◆ **Article**:
Notre Étude de tête d’ange, incisée, a été utilisée pour le transfert du dessin sur la toile. Peut-être fragment d’un carton autrefois plus grand et découpé, elle a été montée sur vélin, preuve de la volonté de préserver sa beauté et de la valeur qu’on lui prêtait, malgré son statut originel d’outil de travail. L’élégante écriture, non identifiée, mentionne Del Guido Reni. Ses e sont caractéristiques de l’époque et similaires à ceux que trace Guido Reni dans sa propre signature. Elle est donc contemporaine de l’œuvre. Comme Raphaël, comme Annibale Carracci et comme son contemporain Domenichino, Guido Reni a utilisé de nombreux cartons préparatoires, qu’il confiait aux assistants et collaborateurs chargés de peindre certaines parties de ses tableaux. Seul un petit nombre de ces cartons demeure. La Galleria Estense de Modene en conserve deux, à la pierre noire, d’environ un mètre carré, préparatoires aux putti du dôme de la cathédrale de Ravenne.
Contrairement à Domenichino, Reni utilise presque toujours de la couleur dans ses études de tête et mélange les craies noire, rouge et blanche. Ses études au pastel sont aujourd’hui assez rares, mais l’examen des ventes anciennes révèle plusieurs études de tête « de grandeur naturelle », « aux trois crayons mêlés de pastel »[7] et on peut signaler cet usage, qui deviendra, plus tard, une habitude pour certains dessinateurs bolonais, Canuti par exemple.

◆ **Travail à faire**:
1. Dans l'article, recopiez le passage allant de « Contrairement à Domenichino, Reni » à « Canuti par exemple. » en changeant « Domenichino » en « le Dominiquin ».
2. Les affirmations suivantes concordent-elles avec l'article ? Répondez par oui ou par non et citez les mots décisifs.
(a) L'inscription qui mentionne Del Guido Reni est d'une main identifiée.
(b) La Galleria Estense de Modène possède deux cartons de Reni exécutés à la pierre noire.
(c) Les études au pastel de Reni sont aujourd'hui nombreuses.

◆ **Données enregistrées**:

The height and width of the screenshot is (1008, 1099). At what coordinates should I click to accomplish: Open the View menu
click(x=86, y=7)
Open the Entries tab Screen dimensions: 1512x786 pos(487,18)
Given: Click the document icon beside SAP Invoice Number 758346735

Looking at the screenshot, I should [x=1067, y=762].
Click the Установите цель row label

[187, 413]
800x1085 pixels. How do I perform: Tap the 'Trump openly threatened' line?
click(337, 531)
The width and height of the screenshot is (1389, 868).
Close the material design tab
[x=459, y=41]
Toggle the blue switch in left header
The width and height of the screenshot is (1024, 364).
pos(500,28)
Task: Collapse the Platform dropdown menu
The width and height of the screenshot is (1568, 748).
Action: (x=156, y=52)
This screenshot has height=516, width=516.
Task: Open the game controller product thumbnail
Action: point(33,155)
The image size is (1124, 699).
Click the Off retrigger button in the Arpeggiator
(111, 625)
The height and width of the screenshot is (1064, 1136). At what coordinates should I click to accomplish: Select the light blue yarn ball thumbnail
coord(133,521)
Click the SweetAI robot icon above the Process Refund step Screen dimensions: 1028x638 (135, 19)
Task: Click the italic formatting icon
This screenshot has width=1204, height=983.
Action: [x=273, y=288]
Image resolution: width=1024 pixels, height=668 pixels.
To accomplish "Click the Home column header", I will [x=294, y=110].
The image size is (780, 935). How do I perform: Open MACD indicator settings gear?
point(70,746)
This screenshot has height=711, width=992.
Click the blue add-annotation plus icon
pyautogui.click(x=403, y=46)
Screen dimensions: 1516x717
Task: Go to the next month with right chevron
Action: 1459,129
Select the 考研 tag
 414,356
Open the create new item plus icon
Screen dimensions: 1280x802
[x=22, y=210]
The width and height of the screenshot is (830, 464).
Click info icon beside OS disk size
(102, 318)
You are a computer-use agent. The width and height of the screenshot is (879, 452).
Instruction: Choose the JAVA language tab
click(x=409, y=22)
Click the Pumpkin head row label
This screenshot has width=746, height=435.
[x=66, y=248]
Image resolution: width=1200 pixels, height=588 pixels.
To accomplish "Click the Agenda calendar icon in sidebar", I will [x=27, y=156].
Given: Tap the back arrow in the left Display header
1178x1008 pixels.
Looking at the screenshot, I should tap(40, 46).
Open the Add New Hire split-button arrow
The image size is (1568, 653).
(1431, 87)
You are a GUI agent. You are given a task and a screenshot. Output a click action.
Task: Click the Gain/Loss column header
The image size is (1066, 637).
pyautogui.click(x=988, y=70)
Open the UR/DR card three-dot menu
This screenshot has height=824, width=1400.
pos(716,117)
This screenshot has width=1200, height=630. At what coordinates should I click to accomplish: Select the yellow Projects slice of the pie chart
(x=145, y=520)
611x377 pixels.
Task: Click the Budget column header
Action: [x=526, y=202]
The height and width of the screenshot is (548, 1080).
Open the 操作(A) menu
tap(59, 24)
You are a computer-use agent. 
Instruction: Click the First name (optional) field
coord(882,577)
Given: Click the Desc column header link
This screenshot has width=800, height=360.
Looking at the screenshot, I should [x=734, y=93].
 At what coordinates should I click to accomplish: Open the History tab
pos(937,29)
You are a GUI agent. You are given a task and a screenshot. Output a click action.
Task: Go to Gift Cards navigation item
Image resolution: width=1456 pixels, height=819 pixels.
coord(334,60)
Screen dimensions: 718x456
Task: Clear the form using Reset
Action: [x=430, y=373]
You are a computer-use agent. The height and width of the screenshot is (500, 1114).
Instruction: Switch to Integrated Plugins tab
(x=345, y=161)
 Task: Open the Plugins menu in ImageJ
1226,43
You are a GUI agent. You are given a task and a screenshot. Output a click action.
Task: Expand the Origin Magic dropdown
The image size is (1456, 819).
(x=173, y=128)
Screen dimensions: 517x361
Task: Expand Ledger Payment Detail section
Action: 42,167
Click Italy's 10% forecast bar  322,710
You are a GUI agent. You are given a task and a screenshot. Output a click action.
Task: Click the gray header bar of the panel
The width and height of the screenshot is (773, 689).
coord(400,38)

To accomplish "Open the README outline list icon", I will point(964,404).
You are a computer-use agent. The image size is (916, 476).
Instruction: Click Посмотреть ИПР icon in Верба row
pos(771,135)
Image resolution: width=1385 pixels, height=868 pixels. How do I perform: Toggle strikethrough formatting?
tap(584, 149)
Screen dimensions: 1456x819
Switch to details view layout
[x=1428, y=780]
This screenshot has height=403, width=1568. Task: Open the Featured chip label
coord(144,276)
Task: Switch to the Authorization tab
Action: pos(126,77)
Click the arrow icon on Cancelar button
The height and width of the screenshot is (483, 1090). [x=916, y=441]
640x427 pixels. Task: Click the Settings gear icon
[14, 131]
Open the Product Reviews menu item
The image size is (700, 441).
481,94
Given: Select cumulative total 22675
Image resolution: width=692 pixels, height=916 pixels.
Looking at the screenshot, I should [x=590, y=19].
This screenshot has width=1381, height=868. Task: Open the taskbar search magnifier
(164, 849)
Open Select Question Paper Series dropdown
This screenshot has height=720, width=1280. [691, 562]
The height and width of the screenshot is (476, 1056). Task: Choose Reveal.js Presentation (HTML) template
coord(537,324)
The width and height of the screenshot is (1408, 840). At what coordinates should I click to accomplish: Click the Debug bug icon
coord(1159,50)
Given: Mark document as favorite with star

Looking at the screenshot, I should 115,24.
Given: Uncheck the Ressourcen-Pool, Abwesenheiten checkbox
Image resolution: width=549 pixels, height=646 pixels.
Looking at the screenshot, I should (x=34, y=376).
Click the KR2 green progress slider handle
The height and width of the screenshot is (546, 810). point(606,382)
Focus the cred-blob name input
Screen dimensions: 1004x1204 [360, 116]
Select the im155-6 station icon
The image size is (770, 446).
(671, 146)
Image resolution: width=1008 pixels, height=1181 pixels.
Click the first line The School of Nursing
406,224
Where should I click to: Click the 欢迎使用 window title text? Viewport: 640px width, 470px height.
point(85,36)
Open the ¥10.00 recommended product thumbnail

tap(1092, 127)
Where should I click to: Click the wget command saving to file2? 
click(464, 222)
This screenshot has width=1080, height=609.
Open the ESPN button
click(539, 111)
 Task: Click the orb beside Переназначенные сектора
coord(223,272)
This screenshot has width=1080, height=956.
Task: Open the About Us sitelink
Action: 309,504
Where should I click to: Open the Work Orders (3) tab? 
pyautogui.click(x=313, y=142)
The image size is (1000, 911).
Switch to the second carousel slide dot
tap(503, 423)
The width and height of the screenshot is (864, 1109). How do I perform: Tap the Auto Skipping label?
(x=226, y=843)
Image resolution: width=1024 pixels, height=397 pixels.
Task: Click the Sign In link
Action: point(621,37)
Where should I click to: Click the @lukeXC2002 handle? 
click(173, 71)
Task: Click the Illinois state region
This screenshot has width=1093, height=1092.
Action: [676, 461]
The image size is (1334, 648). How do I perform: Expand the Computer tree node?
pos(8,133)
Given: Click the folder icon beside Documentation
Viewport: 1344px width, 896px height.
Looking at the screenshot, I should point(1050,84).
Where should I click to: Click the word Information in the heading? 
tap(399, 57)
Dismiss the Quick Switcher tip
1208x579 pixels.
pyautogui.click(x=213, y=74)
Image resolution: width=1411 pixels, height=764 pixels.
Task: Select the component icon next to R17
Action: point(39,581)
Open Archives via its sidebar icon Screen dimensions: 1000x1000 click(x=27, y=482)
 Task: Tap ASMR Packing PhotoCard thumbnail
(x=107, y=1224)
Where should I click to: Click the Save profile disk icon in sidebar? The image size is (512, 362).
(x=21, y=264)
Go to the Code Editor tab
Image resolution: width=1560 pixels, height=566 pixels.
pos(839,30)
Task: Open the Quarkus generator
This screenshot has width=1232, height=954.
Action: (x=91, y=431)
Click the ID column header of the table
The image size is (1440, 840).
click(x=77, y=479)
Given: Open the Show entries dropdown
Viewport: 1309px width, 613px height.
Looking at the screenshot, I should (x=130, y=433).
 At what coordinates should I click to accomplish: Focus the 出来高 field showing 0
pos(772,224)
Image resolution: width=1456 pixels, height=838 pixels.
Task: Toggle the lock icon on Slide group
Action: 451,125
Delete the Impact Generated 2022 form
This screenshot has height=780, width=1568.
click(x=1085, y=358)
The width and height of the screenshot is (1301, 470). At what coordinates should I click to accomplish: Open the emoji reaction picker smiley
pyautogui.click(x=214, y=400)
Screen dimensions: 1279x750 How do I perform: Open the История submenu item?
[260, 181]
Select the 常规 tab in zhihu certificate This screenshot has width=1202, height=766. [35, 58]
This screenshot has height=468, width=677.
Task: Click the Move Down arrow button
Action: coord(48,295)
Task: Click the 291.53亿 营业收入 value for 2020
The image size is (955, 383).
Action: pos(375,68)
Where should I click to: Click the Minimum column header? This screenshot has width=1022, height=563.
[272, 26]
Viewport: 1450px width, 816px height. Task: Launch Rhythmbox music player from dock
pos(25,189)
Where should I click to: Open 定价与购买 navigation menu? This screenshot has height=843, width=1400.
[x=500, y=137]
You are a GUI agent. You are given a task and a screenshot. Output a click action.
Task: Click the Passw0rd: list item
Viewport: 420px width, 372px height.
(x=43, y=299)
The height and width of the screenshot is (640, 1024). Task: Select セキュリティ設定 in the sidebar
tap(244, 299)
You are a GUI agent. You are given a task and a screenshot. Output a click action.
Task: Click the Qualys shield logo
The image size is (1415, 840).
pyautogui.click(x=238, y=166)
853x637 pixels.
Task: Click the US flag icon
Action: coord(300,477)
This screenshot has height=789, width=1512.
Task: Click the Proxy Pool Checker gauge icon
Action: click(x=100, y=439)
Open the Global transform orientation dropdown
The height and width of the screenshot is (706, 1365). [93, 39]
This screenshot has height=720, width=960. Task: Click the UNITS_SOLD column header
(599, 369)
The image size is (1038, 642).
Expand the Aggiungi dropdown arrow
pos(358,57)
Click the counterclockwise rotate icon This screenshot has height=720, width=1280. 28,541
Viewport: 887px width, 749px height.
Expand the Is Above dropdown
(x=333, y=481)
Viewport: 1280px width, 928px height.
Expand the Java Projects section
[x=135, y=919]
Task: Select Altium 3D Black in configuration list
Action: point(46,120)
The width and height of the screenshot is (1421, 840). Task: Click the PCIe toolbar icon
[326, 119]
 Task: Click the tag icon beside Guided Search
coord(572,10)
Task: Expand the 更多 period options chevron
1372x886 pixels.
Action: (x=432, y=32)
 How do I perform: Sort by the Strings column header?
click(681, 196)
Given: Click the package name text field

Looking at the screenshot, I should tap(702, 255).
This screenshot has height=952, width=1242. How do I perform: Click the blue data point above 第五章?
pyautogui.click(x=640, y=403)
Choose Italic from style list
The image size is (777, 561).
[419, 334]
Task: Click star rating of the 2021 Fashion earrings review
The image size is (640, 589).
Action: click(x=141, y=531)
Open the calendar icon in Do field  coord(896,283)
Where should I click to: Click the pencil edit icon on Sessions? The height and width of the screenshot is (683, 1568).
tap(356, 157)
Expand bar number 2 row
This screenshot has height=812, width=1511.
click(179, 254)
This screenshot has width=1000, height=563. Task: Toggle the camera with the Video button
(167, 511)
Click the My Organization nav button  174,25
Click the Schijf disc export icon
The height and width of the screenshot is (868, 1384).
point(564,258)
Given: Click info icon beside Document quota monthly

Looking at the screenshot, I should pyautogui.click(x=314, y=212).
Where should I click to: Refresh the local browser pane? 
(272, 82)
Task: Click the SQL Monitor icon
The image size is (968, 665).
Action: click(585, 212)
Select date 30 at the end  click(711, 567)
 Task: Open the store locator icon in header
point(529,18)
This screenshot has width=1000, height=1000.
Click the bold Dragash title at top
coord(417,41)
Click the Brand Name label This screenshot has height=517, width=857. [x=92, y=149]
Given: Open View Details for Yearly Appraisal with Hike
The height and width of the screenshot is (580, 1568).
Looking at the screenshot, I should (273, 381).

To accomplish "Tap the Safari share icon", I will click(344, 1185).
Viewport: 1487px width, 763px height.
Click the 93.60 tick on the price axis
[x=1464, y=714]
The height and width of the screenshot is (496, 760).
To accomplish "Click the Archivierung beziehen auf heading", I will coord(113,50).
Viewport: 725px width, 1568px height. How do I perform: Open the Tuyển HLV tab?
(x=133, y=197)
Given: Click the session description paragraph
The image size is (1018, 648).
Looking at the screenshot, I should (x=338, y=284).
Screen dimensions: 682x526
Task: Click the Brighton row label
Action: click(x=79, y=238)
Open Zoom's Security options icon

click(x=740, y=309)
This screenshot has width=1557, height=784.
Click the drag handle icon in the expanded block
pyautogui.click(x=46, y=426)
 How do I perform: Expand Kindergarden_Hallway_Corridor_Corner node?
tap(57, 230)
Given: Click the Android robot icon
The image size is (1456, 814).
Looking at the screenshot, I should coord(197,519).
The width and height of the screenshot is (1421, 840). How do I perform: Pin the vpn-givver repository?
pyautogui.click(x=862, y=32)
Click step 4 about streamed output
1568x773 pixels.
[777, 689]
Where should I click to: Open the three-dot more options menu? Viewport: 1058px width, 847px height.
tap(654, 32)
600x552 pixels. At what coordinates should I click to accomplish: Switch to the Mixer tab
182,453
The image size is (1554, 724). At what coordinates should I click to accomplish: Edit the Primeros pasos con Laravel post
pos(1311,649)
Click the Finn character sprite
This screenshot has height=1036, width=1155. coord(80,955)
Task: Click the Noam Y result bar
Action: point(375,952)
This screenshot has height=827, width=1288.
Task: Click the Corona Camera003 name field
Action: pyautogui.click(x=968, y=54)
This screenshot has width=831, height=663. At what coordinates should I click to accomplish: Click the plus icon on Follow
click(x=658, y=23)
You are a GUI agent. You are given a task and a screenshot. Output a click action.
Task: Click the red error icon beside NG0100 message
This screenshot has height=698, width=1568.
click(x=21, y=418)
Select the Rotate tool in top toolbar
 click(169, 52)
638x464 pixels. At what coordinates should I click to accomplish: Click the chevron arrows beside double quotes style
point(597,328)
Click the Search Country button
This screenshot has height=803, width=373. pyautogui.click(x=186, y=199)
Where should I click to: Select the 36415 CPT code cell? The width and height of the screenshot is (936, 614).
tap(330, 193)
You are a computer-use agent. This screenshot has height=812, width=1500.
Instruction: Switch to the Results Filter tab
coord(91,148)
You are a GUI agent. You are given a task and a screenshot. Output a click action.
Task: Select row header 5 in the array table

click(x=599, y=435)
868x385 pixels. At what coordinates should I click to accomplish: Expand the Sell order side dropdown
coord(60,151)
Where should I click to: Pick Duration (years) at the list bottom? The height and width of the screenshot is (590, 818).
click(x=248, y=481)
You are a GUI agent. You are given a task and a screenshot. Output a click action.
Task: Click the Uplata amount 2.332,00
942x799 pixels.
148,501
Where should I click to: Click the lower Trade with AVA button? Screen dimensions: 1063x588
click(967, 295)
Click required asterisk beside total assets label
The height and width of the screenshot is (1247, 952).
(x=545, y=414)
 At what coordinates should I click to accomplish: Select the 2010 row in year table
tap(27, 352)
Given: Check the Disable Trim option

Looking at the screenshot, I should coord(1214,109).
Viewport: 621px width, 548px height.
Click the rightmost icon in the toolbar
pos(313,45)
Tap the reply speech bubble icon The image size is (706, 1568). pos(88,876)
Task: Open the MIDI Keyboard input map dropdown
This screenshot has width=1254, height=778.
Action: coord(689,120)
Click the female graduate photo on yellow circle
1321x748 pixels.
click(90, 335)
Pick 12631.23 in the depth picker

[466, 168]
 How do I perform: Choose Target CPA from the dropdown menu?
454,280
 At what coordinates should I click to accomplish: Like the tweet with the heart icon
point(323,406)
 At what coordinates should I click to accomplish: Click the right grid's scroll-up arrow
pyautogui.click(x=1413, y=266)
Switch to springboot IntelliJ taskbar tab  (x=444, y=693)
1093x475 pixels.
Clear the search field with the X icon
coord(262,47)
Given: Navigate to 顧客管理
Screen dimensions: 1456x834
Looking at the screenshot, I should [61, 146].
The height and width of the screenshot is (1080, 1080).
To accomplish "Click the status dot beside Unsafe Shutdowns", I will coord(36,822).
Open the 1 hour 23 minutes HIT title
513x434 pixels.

◆ **Corrigé complet**:
1.
Contrairement à le Dominiquin, Reni utilise presque toujours de la couleur dans ses études de tête et mélange les craies noire, rouge et blanche. Ses études au pastel sont aujourd’hui assez rares, mais l’examen des ventes anciennes révèle plusieurs études de tête « de grandeur naturelle », « aux trois crayons mêlés de pastel »[7] et on peut signaler cet usage, qui deviendra, plus tard, une habitude pour certains dessinateurs bolonais, Canuti par exemple.

2.
(a) Non : « L’élégante écriture, non identifiée, mentionne Del Guido Reni ».
(b) Oui : « La Galleria Estense de Modene en conserve deux, à la pierre noire ».
(c) Non : « Ses études au pastel sont aujourd’hui assez rares ».